# Énoncé
Prolongez la recommandation sur la privation du droit de vote des citoyens de l'Union en reprenant juste après sa dernière phrase.

# Article

RECOMMANDATION DE LA COMMISSION

du 29 janvier 2014

Remédier aux conséquences de la privation du droit de vote pour les citoyens de l’Union exerçant leur droit de libre circulation

(2014/53/UE)

LA COMMISSION EUROPÉENNE,

vu le traité sur le fonctionnement de l’Union européenne, et notamment son article 292,

considérant ce qui suit:

(1)

Le traité de Lisbonne renforce le rôle des citoyens de l’Union européenne en tant qu’acteurs politiques en créant un lien étroit entre les citoyens, l’exercice de leurs droits politiques et la vie démocratique de l’Union. L’article 10, paragraphes 1 et 3, du traité sur l’Union européenne (TUE) dispose que le fonctionnement de l’Union est fondé sur la démocratie représentative et que tout citoyen de l’Union a le droit de participer à la vie démocratique de l’Union. L’article 10, paragraphe 2, du TUE, qui constitue l’expression de ces principes, prévoit que les citoyens sont directement représentés, au niveau de l’Union, au Parlement européen et que les chefs d’État ou de gouvernements et les gouvernements qui représentent les États membres au Conseil européen et au Conseil, respectivement, sont eux-mêmes démocratiquement responsables, soit devant leurs parlements nationaux, soit devant leurs citoyens.

# Données enregistrées
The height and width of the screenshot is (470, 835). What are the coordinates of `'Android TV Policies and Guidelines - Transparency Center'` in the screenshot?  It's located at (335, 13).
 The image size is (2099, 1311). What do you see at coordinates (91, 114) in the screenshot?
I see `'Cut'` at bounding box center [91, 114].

# Résultat obtenu
(2)

Conformément à l’article 20 du traité sur le fonctionnement de l’Union européenne (TFUE), la citoyenneté de l’Union s’ajoute à la citoyenneté nationale.

(3)

L’article 21 du TFUE et l’article 45 de la Charte des droits fondamentaux de l’Union européenne confèrent aux citoyens de l’Union le droit fondamental de circuler et de séjourner librement sur le territoire des États membres.

(4)

La présente recommandation a pour objectif de renforcer le droit de participation à la vie démocratique de l’Union et des États membres des citoyens européens qui exercent leur droit de libre circulation dans l’Union.

(5)

Comme le soulignait le rapport 2010 sur la citoyenneté de l’Union (1), l’un des problèmes que certains citoyens européens rencontrent en tant qu’acteurs politiques au sein de l’Union est la perte du droit de participer aux élections nationales (privation du droit de vote) dans l’État membre dont ils sont ressortissants s’ils résident dans un autre État membre pendant une certaine durée.

(6)

À l’heure actuelle, aucun État membre n’applique une politique générale accordant aux citoyens de l’Union originaires d’autres États membres qui résident sur son territoire le droit de vote aux élections nationales. En conséquence, les citoyens de l’Union privés du droit de vote ne peuvent généralement participer à aucun scrutin national, que ce soit dans un État membre ou dans un autre.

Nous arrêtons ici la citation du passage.